Required work:
Each record below is to be restated word for word.

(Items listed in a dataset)

--- --- ---

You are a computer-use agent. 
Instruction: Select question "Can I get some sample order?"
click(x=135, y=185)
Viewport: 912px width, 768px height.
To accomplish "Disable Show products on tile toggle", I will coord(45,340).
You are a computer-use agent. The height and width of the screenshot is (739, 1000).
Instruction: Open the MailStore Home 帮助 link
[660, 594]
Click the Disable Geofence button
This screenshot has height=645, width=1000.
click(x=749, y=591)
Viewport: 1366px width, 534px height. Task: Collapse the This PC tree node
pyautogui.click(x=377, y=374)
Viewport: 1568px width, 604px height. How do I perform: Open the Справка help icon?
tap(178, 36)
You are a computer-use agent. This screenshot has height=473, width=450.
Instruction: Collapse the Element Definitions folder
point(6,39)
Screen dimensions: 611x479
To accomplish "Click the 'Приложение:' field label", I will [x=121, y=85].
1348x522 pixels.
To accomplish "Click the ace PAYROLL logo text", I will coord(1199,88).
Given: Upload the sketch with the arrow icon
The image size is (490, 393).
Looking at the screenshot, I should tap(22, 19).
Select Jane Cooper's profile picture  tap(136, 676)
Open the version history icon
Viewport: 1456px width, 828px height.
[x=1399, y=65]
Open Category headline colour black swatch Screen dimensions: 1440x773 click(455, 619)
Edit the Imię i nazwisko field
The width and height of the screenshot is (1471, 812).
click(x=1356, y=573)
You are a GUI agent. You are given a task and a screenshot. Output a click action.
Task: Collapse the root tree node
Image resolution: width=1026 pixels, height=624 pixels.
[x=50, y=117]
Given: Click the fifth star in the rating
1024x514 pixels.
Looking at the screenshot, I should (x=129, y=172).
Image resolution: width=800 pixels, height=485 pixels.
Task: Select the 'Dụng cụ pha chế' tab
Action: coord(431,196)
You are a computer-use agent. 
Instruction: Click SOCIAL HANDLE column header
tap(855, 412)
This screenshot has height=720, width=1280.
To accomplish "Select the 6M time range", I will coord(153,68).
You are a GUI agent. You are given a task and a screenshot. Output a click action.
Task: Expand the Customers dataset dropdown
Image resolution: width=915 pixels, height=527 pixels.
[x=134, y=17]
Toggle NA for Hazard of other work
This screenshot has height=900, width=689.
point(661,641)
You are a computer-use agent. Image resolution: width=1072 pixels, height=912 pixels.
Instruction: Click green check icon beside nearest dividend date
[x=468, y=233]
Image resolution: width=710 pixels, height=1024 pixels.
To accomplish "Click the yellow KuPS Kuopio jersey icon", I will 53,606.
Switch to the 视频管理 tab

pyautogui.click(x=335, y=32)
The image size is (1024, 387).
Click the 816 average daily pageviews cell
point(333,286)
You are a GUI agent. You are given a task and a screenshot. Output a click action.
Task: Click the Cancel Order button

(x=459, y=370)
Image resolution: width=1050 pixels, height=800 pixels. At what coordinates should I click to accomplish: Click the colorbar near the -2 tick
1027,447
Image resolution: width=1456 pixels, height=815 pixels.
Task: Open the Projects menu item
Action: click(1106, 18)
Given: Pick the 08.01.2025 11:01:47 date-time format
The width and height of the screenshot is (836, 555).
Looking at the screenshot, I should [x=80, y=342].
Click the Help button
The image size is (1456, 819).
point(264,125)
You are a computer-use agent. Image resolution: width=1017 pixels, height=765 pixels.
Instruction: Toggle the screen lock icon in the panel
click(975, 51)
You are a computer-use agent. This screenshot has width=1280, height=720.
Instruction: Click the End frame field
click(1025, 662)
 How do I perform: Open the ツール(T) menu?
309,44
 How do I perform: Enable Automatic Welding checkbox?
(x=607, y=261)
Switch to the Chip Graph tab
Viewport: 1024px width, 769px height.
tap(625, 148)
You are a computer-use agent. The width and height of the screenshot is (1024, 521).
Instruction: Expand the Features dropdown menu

--- --- ---

Output of the task:
You are a computer-use agent. 
Instruction: Select question "Can I get some sample order?"
click(x=135, y=185)
Viewport: 912px width, 768px height.
To accomplish "Disable Show products on tile toggle", I will coord(45,340).
You are a computer-use agent. The height and width of the screenshot is (739, 1000).
Instruction: Open the MailStore Home 帮助 link
[660, 594]
Click the Disable Geofence button
This screenshot has height=645, width=1000.
click(x=749, y=591)
Viewport: 1366px width, 534px height. Task: Collapse the This PC tree node
pyautogui.click(x=377, y=374)
Viewport: 1568px width, 604px height. How do I perform: Open the Справка help icon?
tap(178, 36)
You are a computer-use agent. This screenshot has height=473, width=450.
Instruction: Collapse the Element Definitions folder
point(6,39)
Screen dimensions: 611x479
To accomplish "Click the 'Приложение:' field label", I will [x=121, y=85].
1348x522 pixels.
To accomplish "Click the ace PAYROLL logo text", I will coord(1199,88).
Given: Upload the sketch with the arrow icon
The image size is (490, 393).
Looking at the screenshot, I should tap(22, 19).
Select Jane Cooper's profile picture  tap(136, 676)
Open the version history icon
Viewport: 1456px width, 828px height.
[x=1399, y=65]
Open Category headline colour black swatch Screen dimensions: 1440x773 click(455, 619)
Edit the Imię i nazwisko field
The width and height of the screenshot is (1471, 812).
click(x=1356, y=573)
You are a GUI agent. You are given a task and a screenshot. Output a click action.
Task: Collapse the root tree node
Image resolution: width=1026 pixels, height=624 pixels.
[x=50, y=117]
Given: Click the fifth star in the rating
1024x514 pixels.
Looking at the screenshot, I should (x=129, y=172).
Image resolution: width=800 pixels, height=485 pixels.
Task: Select the 'Dụng cụ pha chế' tab
Action: coord(431,196)
You are a computer-use agent. 
Instruction: Click SOCIAL HANDLE column header
tap(855, 412)
This screenshot has height=720, width=1280.
To accomplish "Select the 6M time range", I will coord(153,68).
You are a GUI agent. You are given a task and a screenshot. Output a click action.
Task: Expand the Customers dataset dropdown
Image resolution: width=915 pixels, height=527 pixels.
[x=134, y=17]
Toggle NA for Hazard of other work
This screenshot has height=900, width=689.
point(661,641)
You are a computer-use agent. Image resolution: width=1072 pixels, height=912 pixels.
Instruction: Click green check icon beside nearest dividend date
[x=468, y=233]
Image resolution: width=710 pixels, height=1024 pixels.
To accomplish "Click the yellow KuPS Kuopio jersey icon", I will 53,606.
Switch to the 视频管理 tab

pyautogui.click(x=335, y=32)
The image size is (1024, 387).
Click the 816 average daily pageviews cell
point(333,286)
You are a GUI agent. You are given a task and a screenshot. Output a click action.
Task: Click the Cancel Order button

(x=459, y=370)
Image resolution: width=1050 pixels, height=800 pixels. At what coordinates should I click to accomplish: Click the colorbar near the -2 tick
1027,447
Image resolution: width=1456 pixels, height=815 pixels.
Task: Open the Projects menu item
Action: click(1106, 18)
Given: Pick the 08.01.2025 11:01:47 date-time format
The width and height of the screenshot is (836, 555).
Looking at the screenshot, I should [x=80, y=342].
Click the Help button
The image size is (1456, 819).
point(264,125)
You are a computer-use agent. Image resolution: width=1017 pixels, height=765 pixels.
Instruction: Toggle the screen lock icon in the panel
click(975, 51)
You are a computer-use agent. This screenshot has width=1280, height=720.
Instruction: Click the End frame field
click(1025, 662)
 How do I perform: Open the ツール(T) menu?
309,44
 How do I perform: Enable Automatic Welding checkbox?
(x=607, y=261)
Switch to the Chip Graph tab
Viewport: 1024px width, 769px height.
tap(625, 148)
You are a computer-use agent. The width and height of the screenshot is (1024, 521).
Instruction: Expand the Features dropdown menu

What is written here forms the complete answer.